> **Exercise goal**
Among the entries below, only the lines starting at the one with "[button] (928, 544)" and ending at the one with "Downloads (60, 2275)", both included, are to be printed exactly.

+--

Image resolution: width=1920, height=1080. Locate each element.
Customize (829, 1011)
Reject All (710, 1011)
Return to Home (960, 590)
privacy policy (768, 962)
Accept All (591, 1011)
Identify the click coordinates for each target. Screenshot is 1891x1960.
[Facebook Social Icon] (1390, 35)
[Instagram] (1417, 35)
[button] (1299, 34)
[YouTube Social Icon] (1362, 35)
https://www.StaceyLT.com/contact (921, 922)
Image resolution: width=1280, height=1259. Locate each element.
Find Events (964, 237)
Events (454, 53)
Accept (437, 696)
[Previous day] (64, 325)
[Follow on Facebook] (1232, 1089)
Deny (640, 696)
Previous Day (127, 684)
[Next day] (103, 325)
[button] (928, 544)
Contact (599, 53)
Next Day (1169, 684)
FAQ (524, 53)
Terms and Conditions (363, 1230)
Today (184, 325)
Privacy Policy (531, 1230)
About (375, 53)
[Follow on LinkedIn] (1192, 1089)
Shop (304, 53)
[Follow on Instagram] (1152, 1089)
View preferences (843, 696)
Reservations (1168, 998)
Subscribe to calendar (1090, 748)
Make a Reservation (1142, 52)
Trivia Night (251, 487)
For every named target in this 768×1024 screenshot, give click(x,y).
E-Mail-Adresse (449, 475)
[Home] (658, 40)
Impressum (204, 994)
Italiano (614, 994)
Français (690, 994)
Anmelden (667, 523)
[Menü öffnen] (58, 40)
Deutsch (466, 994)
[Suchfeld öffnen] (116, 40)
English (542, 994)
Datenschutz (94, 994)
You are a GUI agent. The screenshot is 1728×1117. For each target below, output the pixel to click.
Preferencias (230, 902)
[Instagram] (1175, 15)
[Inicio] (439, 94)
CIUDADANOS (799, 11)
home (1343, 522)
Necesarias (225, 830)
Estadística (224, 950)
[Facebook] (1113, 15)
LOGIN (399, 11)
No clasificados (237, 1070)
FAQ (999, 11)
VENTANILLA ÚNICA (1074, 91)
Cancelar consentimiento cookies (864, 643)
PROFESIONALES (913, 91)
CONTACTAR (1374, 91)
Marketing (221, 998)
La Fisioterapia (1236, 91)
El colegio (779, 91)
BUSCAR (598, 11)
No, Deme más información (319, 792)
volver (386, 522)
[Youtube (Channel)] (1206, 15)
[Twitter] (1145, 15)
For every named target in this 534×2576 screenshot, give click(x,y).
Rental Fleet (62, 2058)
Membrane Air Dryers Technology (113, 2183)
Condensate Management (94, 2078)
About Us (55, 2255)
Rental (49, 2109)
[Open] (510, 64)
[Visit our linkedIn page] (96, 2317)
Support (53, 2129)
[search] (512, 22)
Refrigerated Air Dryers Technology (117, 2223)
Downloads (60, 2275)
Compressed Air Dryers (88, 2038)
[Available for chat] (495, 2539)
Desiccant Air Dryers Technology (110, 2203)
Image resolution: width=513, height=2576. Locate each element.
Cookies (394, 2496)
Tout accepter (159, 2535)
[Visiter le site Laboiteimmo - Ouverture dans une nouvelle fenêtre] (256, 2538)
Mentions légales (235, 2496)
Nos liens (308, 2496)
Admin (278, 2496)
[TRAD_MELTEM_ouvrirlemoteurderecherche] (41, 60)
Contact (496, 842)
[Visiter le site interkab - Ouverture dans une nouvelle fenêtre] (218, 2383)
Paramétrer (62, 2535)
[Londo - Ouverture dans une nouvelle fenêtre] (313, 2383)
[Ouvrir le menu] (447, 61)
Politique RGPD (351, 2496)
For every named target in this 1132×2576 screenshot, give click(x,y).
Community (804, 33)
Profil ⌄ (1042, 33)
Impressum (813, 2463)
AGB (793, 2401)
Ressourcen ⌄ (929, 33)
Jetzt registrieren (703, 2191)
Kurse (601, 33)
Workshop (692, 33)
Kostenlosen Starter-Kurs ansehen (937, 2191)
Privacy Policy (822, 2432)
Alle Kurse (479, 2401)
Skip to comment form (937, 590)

+--

> **Written response**
[button] (928, 544)
Contact (599, 53)
Next Day (1169, 684)
FAQ (524, 53)
Terms and Conditions (363, 1230)
Today (184, 325)
Privacy Policy (531, 1230)
About (375, 53)
[Follow on LinkedIn] (1192, 1089)
Shop (304, 53)
[Follow on Instagram] (1152, 1089)
View preferences (843, 696)
Reservations (1168, 998)
Subscribe to calendar (1090, 748)
Make a Reservation (1142, 52)
Trivia Night (251, 487)
For every named target in this 768×1024 screenshot, give click(x,y).
E-Mail-Adresse (449, 475)
[Home] (658, 40)
Impressum (204, 994)
Italiano (614, 994)
Français (690, 994)
Anmelden (667, 523)
[Menü öffnen] (58, 40)
Deutsch (466, 994)
[Suchfeld öffnen] (116, 40)
English (542, 994)
Datenschutz (94, 994)
You are a GUI agent. The screenshot is 1728×1117. For each target below, output the pixel to click.
Preferencias (230, 902)
[Instagram] (1175, 15)
[Inicio] (439, 94)
CIUDADANOS (799, 11)
home (1343, 522)
Necesarias (225, 830)
Estadística (224, 950)
[Facebook] (1113, 15)
LOGIN (399, 11)
No clasificados (237, 1070)
FAQ (999, 11)
VENTANILLA ÚNICA (1074, 91)
Cancelar consentimiento cookies (864, 643)
PROFESIONALES (913, 91)
CONTACTAR (1374, 91)
Marketing (221, 998)
La Fisioterapia (1236, 91)
El colegio (779, 91)
BUSCAR (598, 11)
No, Deme más información (319, 792)
volver (386, 522)
[Youtube (Channel)] (1206, 15)
[Twitter] (1145, 15)
For every named target in this 534×2576 screenshot, give click(x,y).
Rental Fleet (62, 2058)
Membrane Air Dryers Technology (113, 2183)
Condensate Management (94, 2078)
About Us (55, 2255)
Rental (49, 2109)
[Open] (510, 64)
[Visit our linkedIn page] (96, 2317)
Support (53, 2129)
[search] (512, 22)
Refrigerated Air Dryers Technology (117, 2223)
Downloads (60, 2275)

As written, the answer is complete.